I would assume a 3 tenant rent roll, maybe 1-2 of the leases roll after acquisition. Start with your deal timeline and easiest will be to link key milestones to month numbers. I.e. lease 1 rolls month number 14, etc

Be able to model in your acquisition closing costs (financing fees reduce loan amount to the proceeds you actually apply towards the deal), then apply your debt service.

Know how to get to unlevered cash flows, and then the line items that will get you to levered cash flows. If you can solve for LIRR, you’ll probably be fine. Project level returns can always be converted into GP LP returns via waterfall but it’s somewhat a waste of time to put someone through that in a modeling test, given if someone can get to a LIRR on a tight 1:30-2 hour modeling test, you know they can probably learn a waterfall.
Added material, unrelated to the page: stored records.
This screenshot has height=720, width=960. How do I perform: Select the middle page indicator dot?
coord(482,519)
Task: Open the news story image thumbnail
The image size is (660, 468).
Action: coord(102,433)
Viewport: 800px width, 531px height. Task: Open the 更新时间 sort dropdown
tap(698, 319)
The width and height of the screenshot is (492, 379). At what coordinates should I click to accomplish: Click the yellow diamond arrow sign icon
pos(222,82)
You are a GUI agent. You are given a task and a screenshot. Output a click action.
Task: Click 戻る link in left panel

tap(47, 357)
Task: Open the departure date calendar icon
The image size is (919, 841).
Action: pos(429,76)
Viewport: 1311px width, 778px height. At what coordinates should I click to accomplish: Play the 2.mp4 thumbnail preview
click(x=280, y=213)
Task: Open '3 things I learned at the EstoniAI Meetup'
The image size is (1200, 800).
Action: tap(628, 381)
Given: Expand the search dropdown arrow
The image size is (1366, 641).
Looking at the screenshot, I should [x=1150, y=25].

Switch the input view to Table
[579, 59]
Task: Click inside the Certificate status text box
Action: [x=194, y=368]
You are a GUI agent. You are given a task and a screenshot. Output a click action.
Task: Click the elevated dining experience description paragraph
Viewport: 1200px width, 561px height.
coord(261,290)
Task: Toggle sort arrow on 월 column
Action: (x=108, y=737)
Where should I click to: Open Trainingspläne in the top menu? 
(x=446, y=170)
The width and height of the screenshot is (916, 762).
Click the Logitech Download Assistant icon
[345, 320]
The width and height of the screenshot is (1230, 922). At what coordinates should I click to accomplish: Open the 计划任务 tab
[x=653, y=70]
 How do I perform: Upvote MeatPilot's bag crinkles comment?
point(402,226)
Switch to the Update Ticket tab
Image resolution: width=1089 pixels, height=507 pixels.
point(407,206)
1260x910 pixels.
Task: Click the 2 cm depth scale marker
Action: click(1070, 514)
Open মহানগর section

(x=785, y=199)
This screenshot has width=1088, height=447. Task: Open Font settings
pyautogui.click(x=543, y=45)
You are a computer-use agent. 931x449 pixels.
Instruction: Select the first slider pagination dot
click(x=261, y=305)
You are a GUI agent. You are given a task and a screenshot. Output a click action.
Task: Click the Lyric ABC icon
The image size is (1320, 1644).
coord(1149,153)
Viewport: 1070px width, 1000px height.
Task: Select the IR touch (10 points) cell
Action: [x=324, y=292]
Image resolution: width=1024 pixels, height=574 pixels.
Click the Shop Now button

Would still understand how to do a 2 tier waterfall; plan for pari paddy returns to x% to the LP, and then a promote to Alonso beyond that initial hurdle.

 

Recently had a case study interview at a large RE fund. Pretty much just consisted of modeling out the acquisition of an office property from scratch. The only info I was given was purchase price, leverage, annual rent and assume an exit in 10-years, the rest of the assumptions were up to me. Time was limited so my model was pretty vanilla. In my experience, these tests are more about illustrating your thought process and how you would approach an assignment, being able to articulate that is just as important as the actual model you build. Also, this goes without saying, but make sure to know how to calculate IRR, equity multiple, etc both levered and unlevered. Hope this helps, good luck.